A estreia vitoriosa de Tarcísio de Freitas (Republicanos) nas urnas lhe dará o comando do Estado mais rico do Brasil e, por isso, também um dos mais desiguais e carentes por uma oferta ampliada de serviços públicos de qualidade. Mas, além dos desafios diários de governar para mais de 45 milhões de habitantes, o ex-ministro de infraestrutura terá de decidir se mantém-se fiel ao perfil moderado apresentado aos eleitores ou se assume o bolsonarismo diante da vitória nacional do ex-presidente Luiz Inácio Lula da Silva (PT).
Apesar de respaldado também por partidos que não compuseram a base oficial do presidente Jair Bolsonaro (PL) ao longo dos últimos quatro anos, como o PSDB e o PSD, Tarcísio vai ter de ser mais político do que técnico na montagem de seu governo. As pressões já começaram antes mesmo de as urnas serem fechadas, com indicados para manter sua influência ou avançar sobre novas pastas.
Para o cientista político Marco Antonio Carvalho Teixeira, da FGV-SP, o primeiro desafio do ex-ministro é mesmo o político. Carioca, Tarcísio não tem base no Estado e deve delegar a articulação para aliados como o PL, de Valdemar da Costa Neto, além de depender de interlocutores para pautar sua agenda. "O arranjo de governabilidade vai ser crucial. E ele vai precisar aprender fazendo, já que nunca ocupou um cargo político no sentido estrito", aponta Teixeira.

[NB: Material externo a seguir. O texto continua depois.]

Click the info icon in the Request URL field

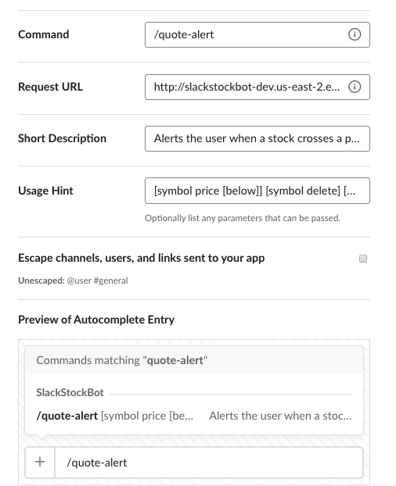pos(355,87)
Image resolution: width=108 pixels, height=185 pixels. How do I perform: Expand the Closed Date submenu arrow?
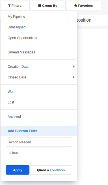pos(74,77)
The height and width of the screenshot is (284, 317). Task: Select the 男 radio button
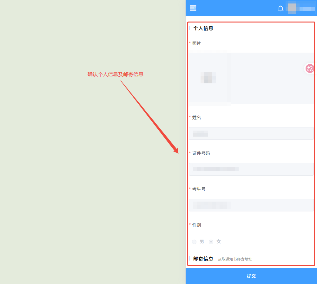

Sem quadros próprios, Tarcísio repetiu ao longo da campanha que iria montar um secretariado técnico, especialmente em áreas que considera sensíveis e nas quais tem mais familiaridade, como Transporte e Logística e Habitação. Além de nomes como de Guilherme Afif, ex-governador de São Paulo que foi assessor especial do ministro da Economia, Paulo Guedes; do médico Eleuses Paiva, que deve assumir a secretaria da Saúde; e de Rafael Benini, que atuou na Agência de Transporte do Estado de São Paulo; Tarcísio já indicou que a diretora executiva do Banco Interamericano de Desenvolvimento, Martha Seillier, pode assumir uma das pastas da área.
O Estadão apurou que o economista Samuel Kinoshita, a engenheira Priscilla Perdicaris e o administrador Marcelo Branco, ligado a Gilberto Kassab, são outros nomes considerados para compor o governo. Após receber o apoio do governador Rodrigo Garcia (PSDB), os tucanos também esperam espaço na máquina que comandaram por quase três décadas.
TRANSIÇÃO
A transição de um governo para o outro vai exigir posicionamentos do novo governador em pautas encampadas por apoiadores do presidente Jair Bolsonaro que Tarcísio recuou ao longo da campanha, como o uso de câmeras corporais, a privatização da Companhia de Saneamento Básico do Estado de São Paulo (Sabesp (BVMF:SBSP3)) e a vacinação de servidores públicos.
Com sua vitória em São Paulo e a derrota de Bolsonaro na disputa nacional, o ex-ministro passa a ser o principal representante do bolsonarismo na chefia de uma estrutura do poder Executivo. O ponto-chave do início de seu governo, apontam especialistas, se baseia na capacidade política de Tarcísio de evitar que o Estado se torne uma ilha bolsonarista.
O cientista político do movimento Voto Consciente, Bruno Silva, argumenta que a aliança com Garcia no segundo turno pode ser fundamental para ocupar o campo que era dos tucanos no Estado.
"Tarcísio é uma liderança que se constituiu no Estado caminhando na rabeira de Bolsonaro, tanto é que nacionalizou (a disputa na campanha). Se fizer uma leitura política mais apurada do que está em suas mãos, pode tentar construir uma base e ocupar um campo que era dos tucanos", afirmou Silva.
O ex-ministro já disse que vai dar continuidade a algumas políticas no Estado, sem intenção de fazer uma "destucanização" na máquina, mas quer promover uma "aceleração" em outras áreas.
Silva cita que as políticas educacionais podem ficar à prova neste contexto. A base evangélica que o apoiou na campanha, e que sustenta o Republicanos, por exemplo, pode criar pressões para pautar temas dentro das escolas ou mesmo pleitear um aumento das escolas cívico-militares.
Teixeira também vê como um desafio para o novo governador conciliar a influência da Igreja Universal com os desafios do governo por área. "Quando você é governo, precisa equilibrar o técnico e o político. Temos um outro problema que tem a ver com esse arranjo do entorno dele, que defende o armamentismo, venda de armas. Vai vir muita coisa nesse segmento."
As informações são do jornal O Estado de S. Paulo.